They knew the motif from the Patriots circa 2001-02, the Red Sox circa 2004-05 and the Celtics circa 2008-09. Each local team delivered long-awaited fulfillment in the form of a playoff title, then brought on an epidemic of withdrawal symptoms when they could not get past, or even approach, the halfway point of the next year’s tournament.
For each of those other franchises, the blissful moments did not permanently flee so soon after their arrival. The Pats nabbed back-to-back Super Bowls in 2003-04 and 2004-05, the Sox won another World Series in 2007 and the C's reached another NBA final in 2010 and were one win shy of another appearance this past year.
If those recent trends are to hold any sway, the fanbase is bound to hold the Bruins to a similar standard when they reboot their effort to follow up on the 2011 title. If the demand in 2012-13 is rigidly nothing but another Cup, the fact that Boston still has 15 of its top 18 skaters from its championship run will do nothing to mollify that standard.
Certainly, if the Bruins want to retain the relevance they have earned long and hard over the first five years of the Claude Julien era, they will have to keep pace with their regional cohabitants.
At the moment, based on the state of the other local franchises, this means putting up seasons that are at least comparable to those of the Patriots and Celtics. All those two are doing this autumn is preparing to bounce back from a Super Bowl loss and a fall-from-ahead falter in a seven-game bout with the Miami Heat.
Even if the Bruins make it to the 2013 Eastern Conference finals and lose, they will risk losing a portion of their platform if either the Pats or Celts reach their respective championship round, let alone win it.
Regardless of what happens on the gridiron or the parquet, the fanbase and front office ought not to have a gripe, only a gain, if their hockey team at least gets to the next Cup final. After all, that would all but inevitably mean getting through one or both of the likes of the New York Rangers and Pittsburgh Penguins.
To even reach the third round most likely means having to conquer the Henrik Lundqvist-led Blueshirts or the Sidney Crosby and Evgeni Malkin-piloted Penguins. Or, if nothing else, it would entail defeating someone who showed surprise strength in lassoing one of those giants first.
At least in that event, Julien’s pupils will have strengthened the notion that 2011 was not exactly fluky. And, if all goes according to logic, they will have hung up a third consecutive Northeast Division banner and set up a more titanic tangle by first iterating that they have learned how to handle the role of favorites.

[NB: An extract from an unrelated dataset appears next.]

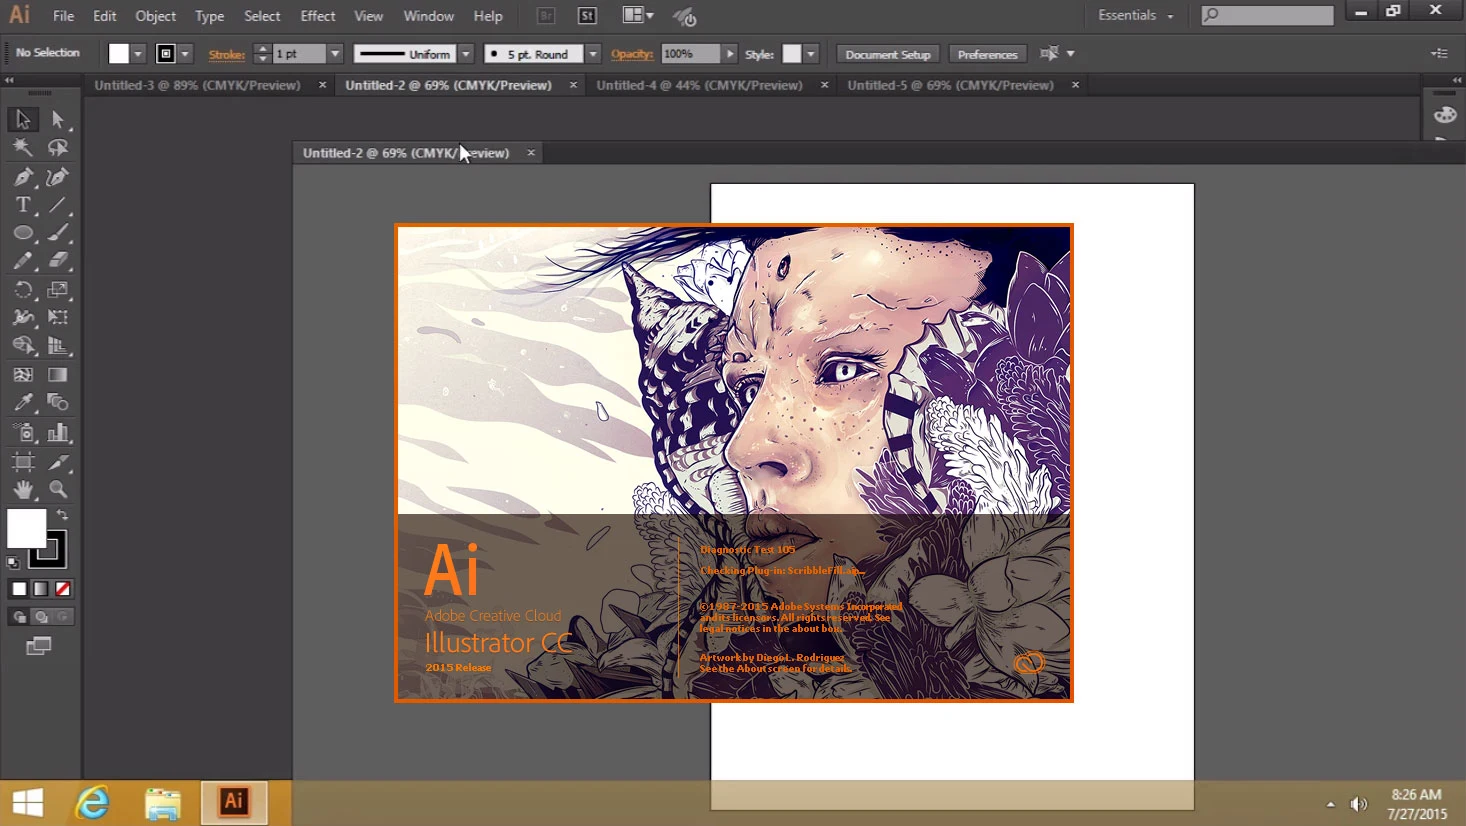Choose the Eyedropper tool
Image resolution: width=1466 pixels, height=826 pixels.
click(x=22, y=403)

Mixed reviews from the bosses and bystanders are a given any time a contender’s season ends with something less than a playoff title. But for the Bruins, a 2012-13 campaign that sees them put in just their second third-round appearance in the last two decades, let alone one that features the slaying of one of the two presumptive Eastern Conference titans, would earn immunity.
While it is understood that no one who is running or rooting for a contender enters a season preparing to “settle,” a three- or four-round playoff need not warrant excessive lamentation. Nor should it have to diminish hockey’s relevance in comparison to the other pro sports on New England’s landscape.